Another topic that was brought up was how we verbalize our experiences. The way we talk about our stuttering story can often be so telling to who we are and where we are in our journey. It is so interesting to look back into different times of our life and compare how we talked about stuttering then, to how we talk about stuttering now.

The talk about our stuttering journey then brought us to discuss the balance of pushing ourselves vs. being self-passionate to ourselves. We ended the group talking about this feeling of camaraderie and comfort we feel when we are around other people who stutter. It really is an unexplainable connection that we all have with one another. But the true task that many of us face is how do we feel this kind of psychological safety in a room full of people who don’t stutter.

Another group talked about how stuttering can sometimes become the sole focus..to a fault. For example, one person shared how he went on a job interview and was so worried about not stuttering and being fluent that he totally forgot to plan and prepare for the interview. He didn’t get the job. He was laughing because now in retrospect, but his point was that stuttering can overtake everything if you let it.

In one of the groups, we decided to do some job interview role-playing. We experimented with how it felt to advertise to our interviewer, and how it felt to not advertise. As many of you know, the job interview is a topic that comes up almost every month, and taking the opportunity to experiment with this can be an effective way for some of our attendees to experiment with the different feelings we may encounter during our job hunt.


Announcements

Women’s Group Recap:
A big thank you to all who attended our inaugural women’s group on Monday, March 5! 12 of us sat together, ate Ruffles and discussed gender, group dynamics, stuttering and more. Couldn’t make it? Don’t worry, we hope to host it a few times a year. We also talked about what we want to see more of, one of which is discussions or events that center the different identities, ages, and experiences that make up our community in NYC. Have other ideas for dynamic events in NYC? Email us!
– Roisin, Spring, Chaya, Emma

Improv Group
Our very own Marc Winski will be leading an improv workshop on Sunday, April 29th.
Did your heart just pound a little by reading something that had to do with ‘acting’ or ‘improvisation?’ Have you ever seen Whose Line Is It Anyway? and thought….”Wow, this is hilarious!!”? Come for an afternoon of judgement-free exploration and improvisation. “But Marc, I’m not an actor…” NOT TO WORRY. This is for everyone!
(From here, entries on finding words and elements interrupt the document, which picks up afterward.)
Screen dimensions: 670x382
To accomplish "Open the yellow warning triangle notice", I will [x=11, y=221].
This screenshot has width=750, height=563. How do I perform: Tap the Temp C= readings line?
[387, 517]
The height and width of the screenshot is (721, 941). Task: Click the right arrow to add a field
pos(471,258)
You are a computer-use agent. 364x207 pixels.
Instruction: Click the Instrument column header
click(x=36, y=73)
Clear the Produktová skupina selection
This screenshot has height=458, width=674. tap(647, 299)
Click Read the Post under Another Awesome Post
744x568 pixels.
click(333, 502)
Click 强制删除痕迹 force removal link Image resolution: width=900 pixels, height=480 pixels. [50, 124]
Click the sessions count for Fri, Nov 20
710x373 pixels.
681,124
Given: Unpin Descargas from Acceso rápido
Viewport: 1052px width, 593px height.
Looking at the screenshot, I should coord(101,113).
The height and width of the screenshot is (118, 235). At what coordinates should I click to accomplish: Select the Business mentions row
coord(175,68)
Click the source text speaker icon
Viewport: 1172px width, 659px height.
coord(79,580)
This will introduce you to the the freeing benefits of “I don’t give a damn” and the lasting effects it can have on your daily life (including stuttering)! Click here for more details.

When I Stutter: Screen Film
Screening of the award-winning documentary, WHEN I STUTTER, followed by a Q & A with the Director/Co-Writer, John Gomez and Co-Writer, Scott Palasik. WHEN I STUTTER is a documentary that reveals the humanity that exists within an often mysterious malady. Over the course of 4.5 years, 19 people shared stories about how stuttering has impacted their lives. These stories run the gamut of human emotion… Some are dark, some are funny and others are triumphant! Additionally, there are “educational vignettes” interspersed throughout the documentary to help illuminate some of the mysteries surrounding stuttering.